Prescribed burn season begins, three areas announce treatment

ARIZONA — Three prescribed burns areas have been announced for northern Arizona, covering areas in the Tusayan Ranger District, Williams District in Kaibab National Forest and Jacob Lake.

Prior to starting firing operations, North Zone fire effects crew monitors prepare a balloon for a PIBAL operation during Moquitch 4 prescribed fire, June 22, 2015, Southwestern Region, Kaibab National Forest | Photo courtesy of the U.S. Forest Service, David Hercher, St. George News
Prior to starting firing operations, North Zone fire effects crew monitors prepare a balloon for a monitoring operation during Moquitch 4 prescribed fire. Southwestern Region, Kaibab National Forest, June 22, 2015 | Photo courtesy of the U.S. Forest Service, David Hercher, St. George News

During prescribed fires, community members and visitors may see fire personnel and vehicles in the vicinity. Smoke may also be present and may result in short-duration impacts to populated areas.

“Understanding that smoke is often not a popular trade-off for having a healthy forest in a fire-adapted ecosystem, part of our goal is to get the word out to people in our local communities as soon as possible and limit our operations to times when smoke has the best chance of dispersing,” said North Zone Fuels Specialist Dave Robinson.

Prescribed burns reduce hazardous fuels and increase ecosystem health and forest resiliency.

Implementation of prescribed fires is dependent on weather and fuel conditions, including winds, temperature, humidity, moisture of the vegetation and ventilation conditions for dispersal of smoke, as well as prior coordination with fire managers and personnel.

Visitors are reminded to use caution, drive slowly, turn on headlights and avoid stopping in areas where fire personnel are working.

Map of Kendrick prescribed burns planned for October 2015 | Image courtesy of Kaibab National Forest, St. George News
Map of Kendrick prescribed burns planned for October 2015 | Image courtesy of Kaibab National Forest, St. George News | Click map to enlarge

Tusayan Ranger District

Up to 6,000 acres have been announced for possible prescribed burns by fire managers for the Tusayan Ranger District of the Kaibab National Forest. The area could be treated across the district as long as weather and fuel conditions allow.

**PROMPT**:
Answer these questions from the prescribed burn announcement:
(a) Which three areas does the opening paragraph name for treatment?
(b) Who is the North Zone Fuels Specialist quoted about smoke?
(c) How many acres could be burned in the Tusayan Ranger District?
The lines after this point come from a separate source and are unrelated to the prescribed burn announcement.

**SUPPLIED INFORMATION**:
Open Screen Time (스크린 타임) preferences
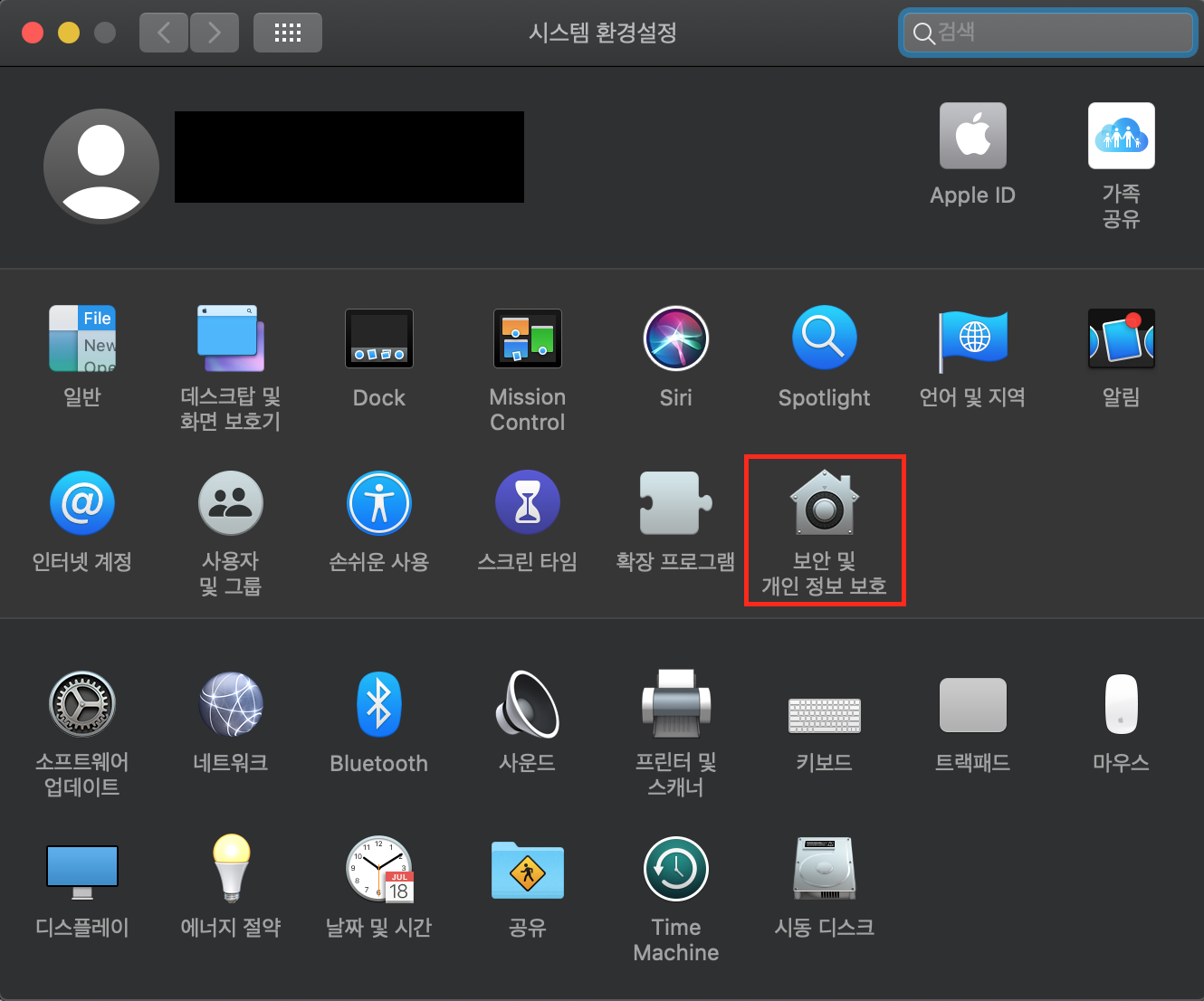The image size is (1204, 1001). (x=527, y=503)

**OUTPUT BELOW**:
(a) The Tusayan Ranger District, the Williams District in Kaibab National Forest, and Jacob Lake.
(b) Dave Robinson.
(c) Up to 6,000 acres.